Fará um teste definitivo às 10 da matina. Às 11h, afinal, o seu mister transmite à Fifa o time titular.
Baggio se aconselhou com os pais, Florindo e Matilde, presentes na Califórnia. Conversou com a mulher, Andreina, uma década de namoro desde a adolescência.
Ganhou um beijo telefônico da filha Valentina, quatro anos. Revisitou o seu passado de atleta, uma história de complicações, mais do que glórias. Patético desfecho, terminar no estaleiro o certame da sua consagração.
Nascido em Caldagno, um lugarejo de lagos e de patos selvagens na província de Vicenza, Baggio despontou nos juvenis de sua terra, transferiu-se para a Fiorentina de Florença e, durante a Copa da Itália, abocanhou cerca de US$ 15 milhões para passar à Juventus.
Nesse percurso, foi sempre um astro à beira do despenhadeiro.

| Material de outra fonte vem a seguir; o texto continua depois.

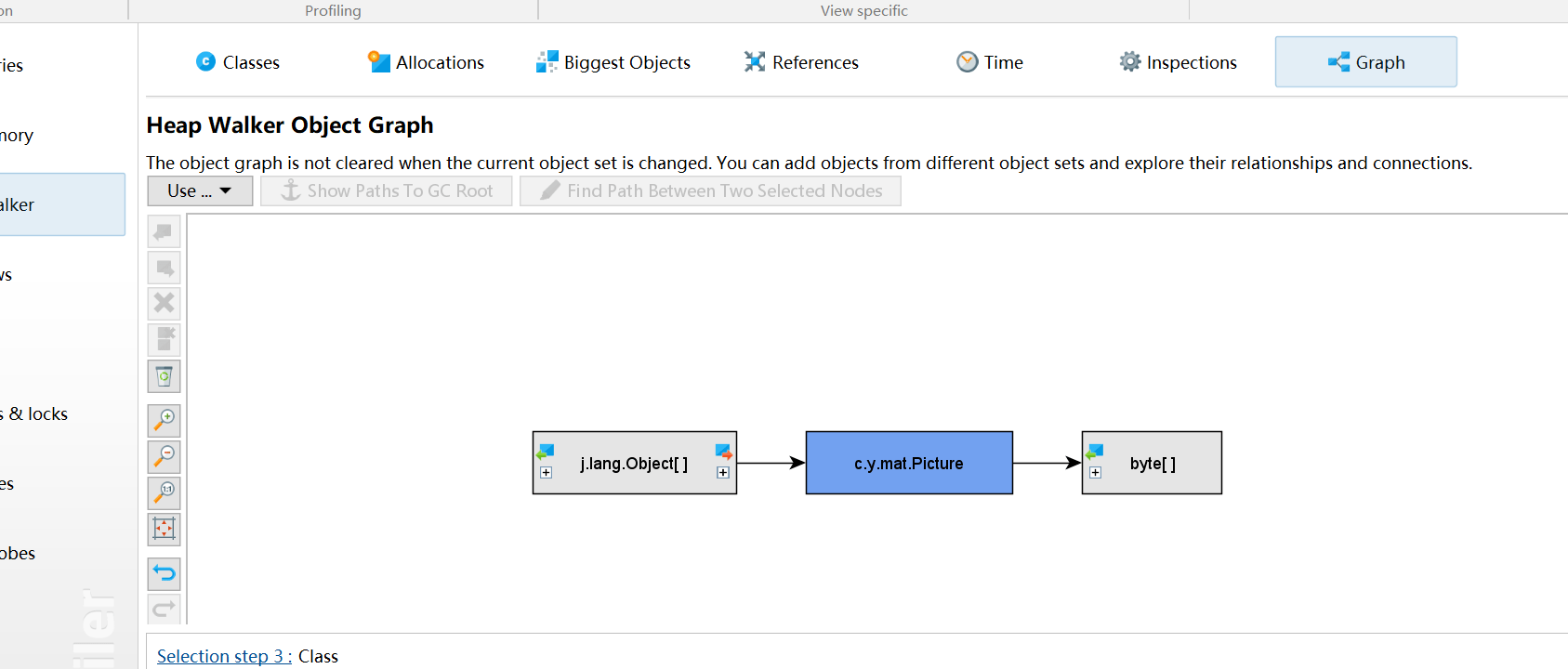The width and height of the screenshot is (1568, 669).
Task: Click outgoing references icon on j.lang.Object[] node
Action: click(x=723, y=453)
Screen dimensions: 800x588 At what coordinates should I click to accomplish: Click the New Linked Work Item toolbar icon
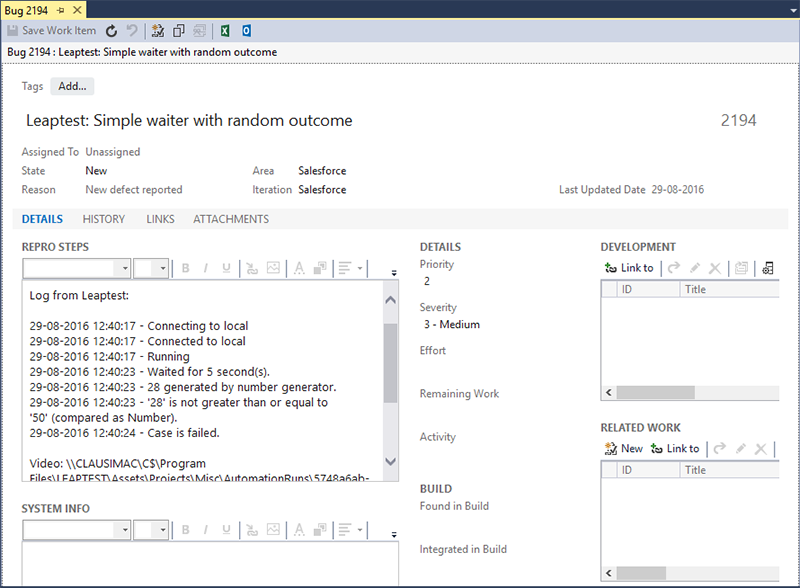click(158, 31)
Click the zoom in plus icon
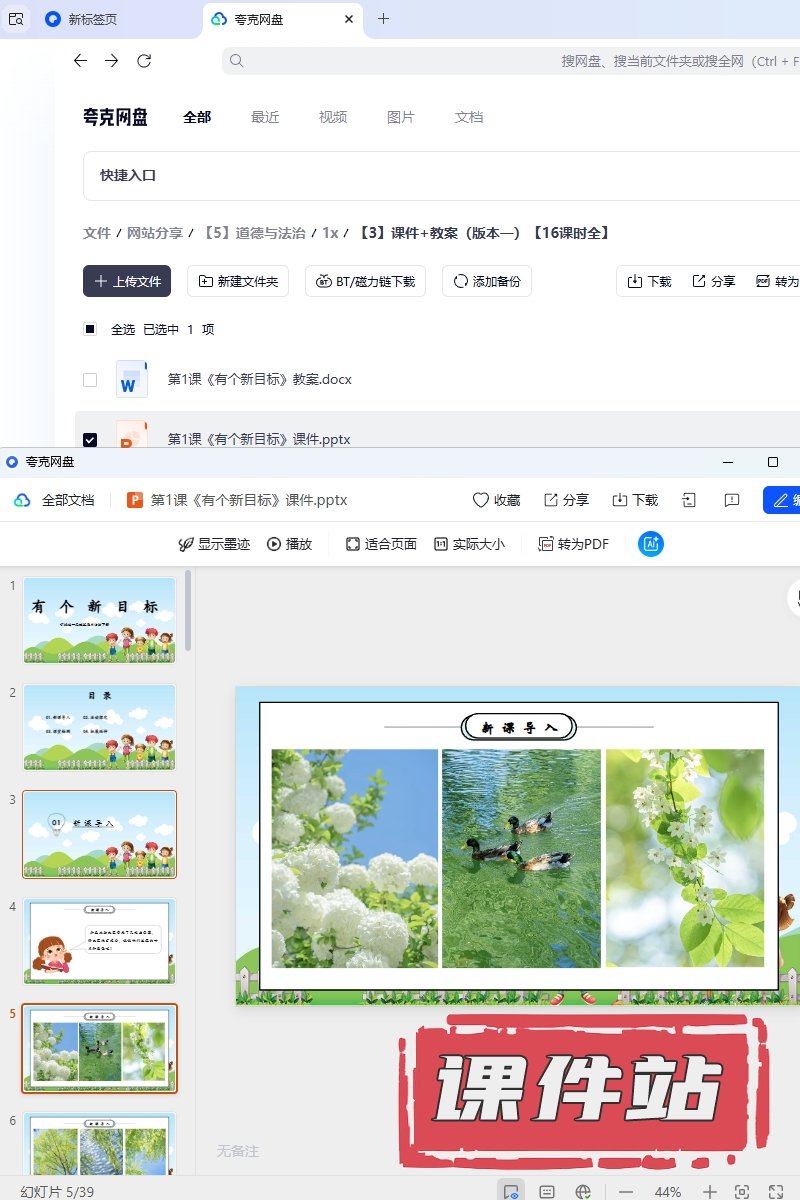This screenshot has width=800, height=1200. pos(710,1192)
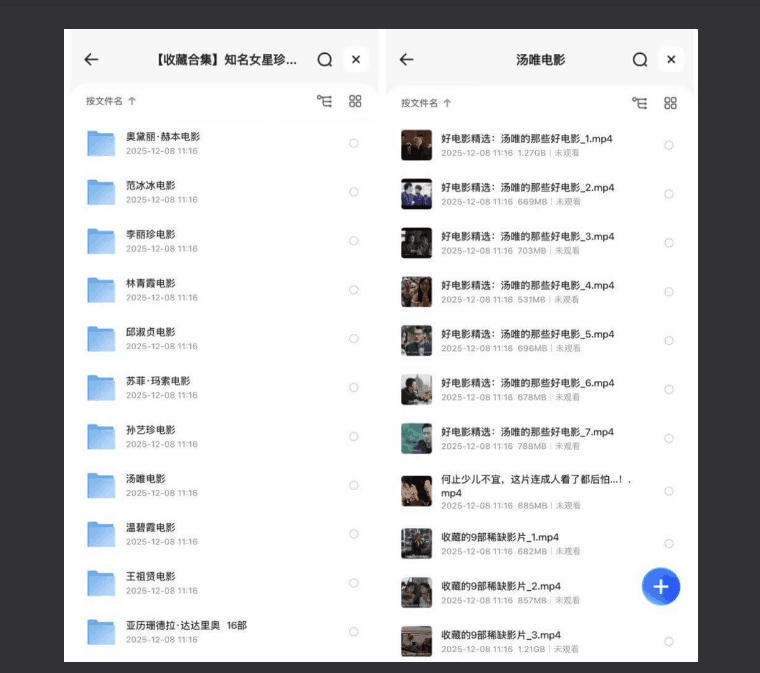Image resolution: width=760 pixels, height=673 pixels.
Task: Open search in the left panel
Action: [324, 60]
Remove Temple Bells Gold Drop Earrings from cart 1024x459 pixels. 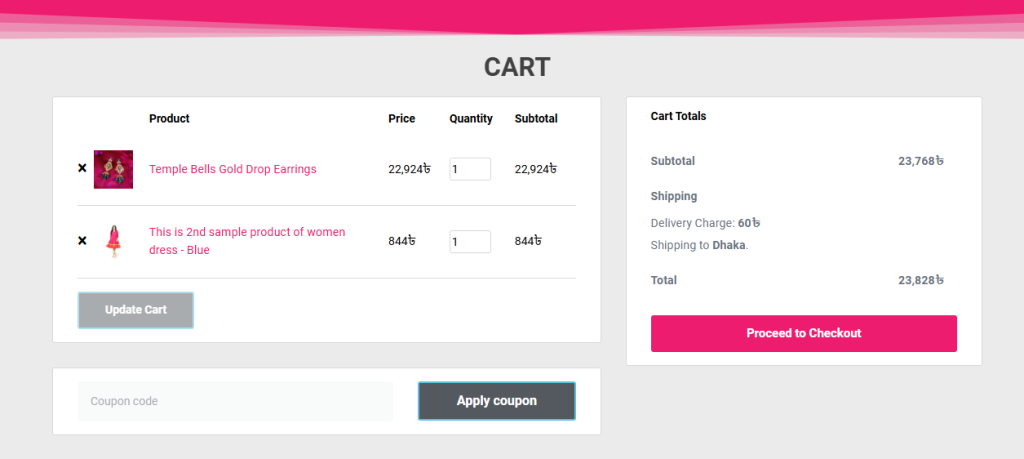(x=82, y=169)
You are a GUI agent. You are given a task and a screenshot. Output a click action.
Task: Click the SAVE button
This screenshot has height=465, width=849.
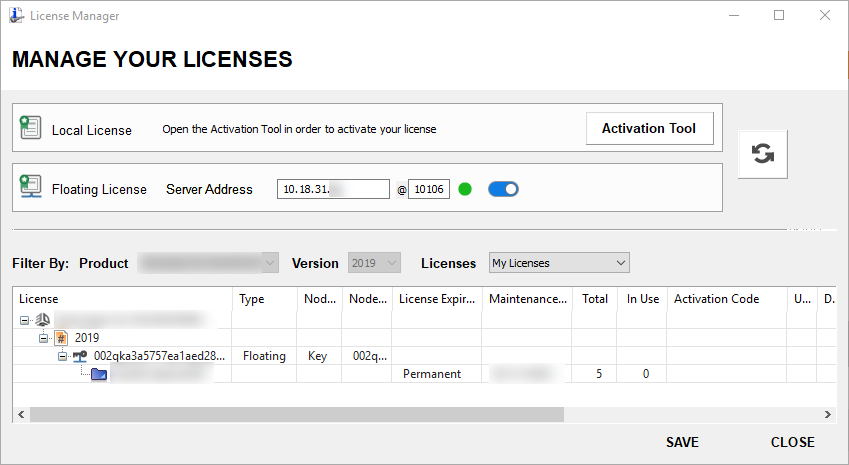point(682,442)
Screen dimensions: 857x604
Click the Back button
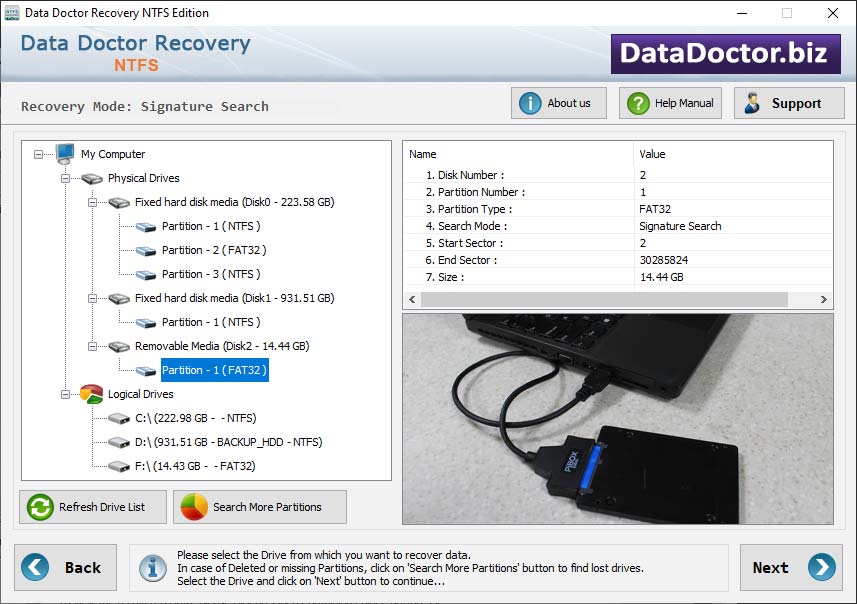pos(65,567)
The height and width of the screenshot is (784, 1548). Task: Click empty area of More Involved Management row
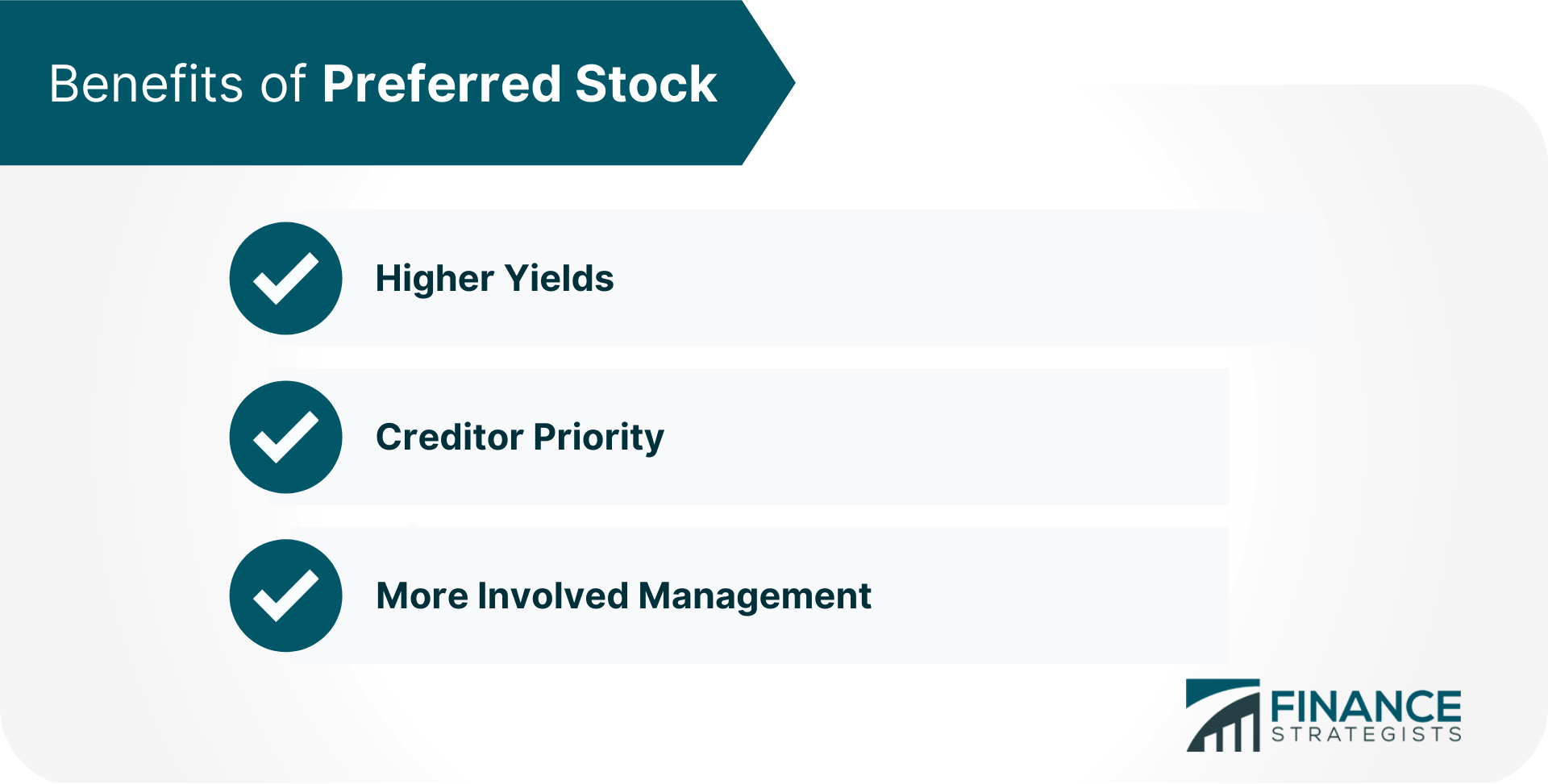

Ídolo na Fiorentina, dela saiu apedrejado por um bando de torcedores fanáticos, que não lhe permitiram um treinamento na cidade às vésperas do Mundial de 90.
Designado o salvador da Juve, que não ganha um campeonato desde 86, até agora permanece virgem na batalha pelo "scudetto".
Esteve perto de se tornar o artilheiro da Bota em quatro temporadas. Estacionou, porém, na segunda colocação em 90, na quinta em 91, na segunda em 92 e 93.
No princípio de 94, conquistou todos os prêmios como o astro do planeta. Natural que dele se esperasse uma Copa de antologia.
Baggio, todavia, entrou pessimamente na competição. Sofreu a humilhação de ser substituído, aos 20min, na peleja com a Noruega, depois da expulsão do arqueiro Gianluca Pagliuca.
Brigou publicamente com o mister. Absorveu as pauladas da imprensa de seu país. E, enfim, brilhou na eliminação da Noruega, da Espanha e da Bulgária, a ponto de a mídia até brincar: "Buda é italiano", numa referência à religião que Baggio adotou depois de uma visita ao Japão em 91.
Hoje, de fato, lhe resta rezar. Aos 27 anos, ainda pode participar de mais uma Copa. Sair desta sem o desforço da decisão, porém, maculará o seu currículo.
Baggio quer jogar, mas não deve se prejudicar. Com o desfecho do mistério se medirá o tamanho do seu caráter, da sua coragem, da sua responsabilidade –ou da sua loucura.